Wednesday, May 17th, 2017. Time: 15h

Place: O.C. Zienkiewicz Conference Room, C1 Building, UPC Campus Nord, Barcelona.


ParticlesIn this talk an implicit version of the Material Point Method (MPM), implemented in the Kratos Multiphysics platform, is presented. The Material Point Method (MPM) is a particle-based technique that combines the use of a Lagrangian description of the continuum, represented by the material points, with a discretization of the computational domain, given by an Eulerian grid, which in the current work is considered fixed. A formulation, which takes account of large displacement and large deformation regime, is implemented, such that non-linear problems can be tackled and accurate results can be obtained.

Unlike the Discrete Element Method (DEM), where particles represent the physical particles that compose the bulk, the material points in MPM are representative volumes of the continuum. On each material point it is possible to store the information of the material and the historical variables, characterizing the material response, without committing mapping information errors, typical of methods, which make use of remeshing techniques. This feature of MPM makes the method particularly attractive for the resolution of problems, where more than one material is involved and where complex constitutive laws are used.

The vast majority of MPM techniques in the literature are based on an explicit time integration. The techniques proposed in the current work, on the contrary, are based on implicit approaches which can be easily adapted also to the simulation of static cases.

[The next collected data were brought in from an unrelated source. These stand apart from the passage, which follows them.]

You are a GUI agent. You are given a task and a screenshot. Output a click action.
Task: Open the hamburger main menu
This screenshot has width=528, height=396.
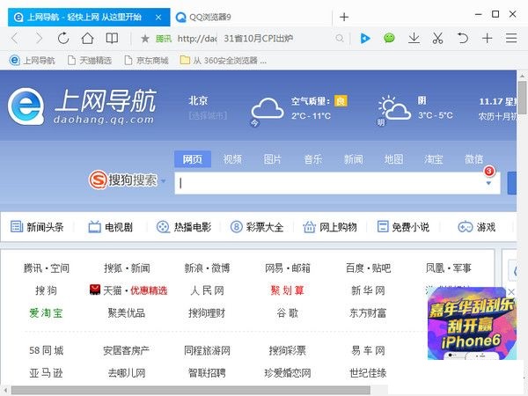point(512,38)
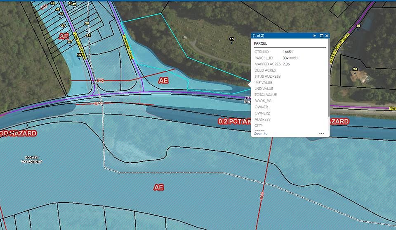Click the Zoom to link
Screen dimensions: 396x230
click(x=260, y=133)
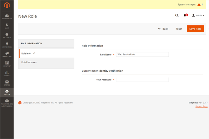
Task: Select the Role Info tab
Action: pyautogui.click(x=26, y=53)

Classical benchmark tests in solid and soil mechanics are used to assess the capabilities of the method both in static and dynamic problems and in problems dealing with large deformations.


Ilaria studied at the Politecnico di Milano, Italy, where she received her Bachelor’s degree in Civil Engineering in 2011 and her Master’s degree in Hydraulic Engineering in 2014.

Her Master’s Degree thesis topic was on the field of groundwater; she studied the physical process of infiltration within the Vadose Zone and the investigation of the stochastic nature of output data for transient unsaturated flow.

Nowadays she is a Marie Curie Early Stage Researcher in the T-MAPPP European Project. She is doing her PhD in CIMNE and she is the developer of an open-source MPM code in KratosMultiphysics.